Collection entries
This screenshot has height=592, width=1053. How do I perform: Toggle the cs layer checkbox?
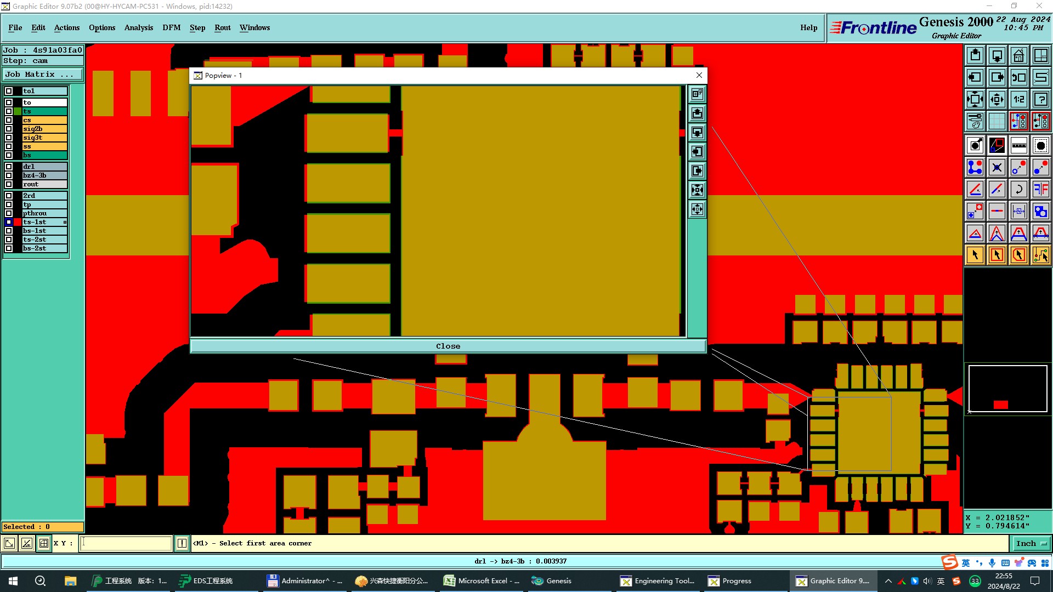tap(9, 120)
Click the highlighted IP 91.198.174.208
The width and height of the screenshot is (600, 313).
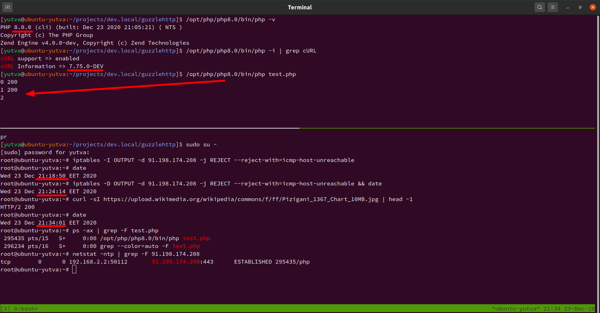point(177,262)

### THE TASK
Leave out the pictures; repeat the data exactly.

### TASK ANSWER
This screenshot has height=592, width=1053. How do I perform: Toggle the cs layer checkbox?
tap(9, 120)
Click the highlighted IP 91.198.174.208
The width and height of the screenshot is (600, 313).
point(177,262)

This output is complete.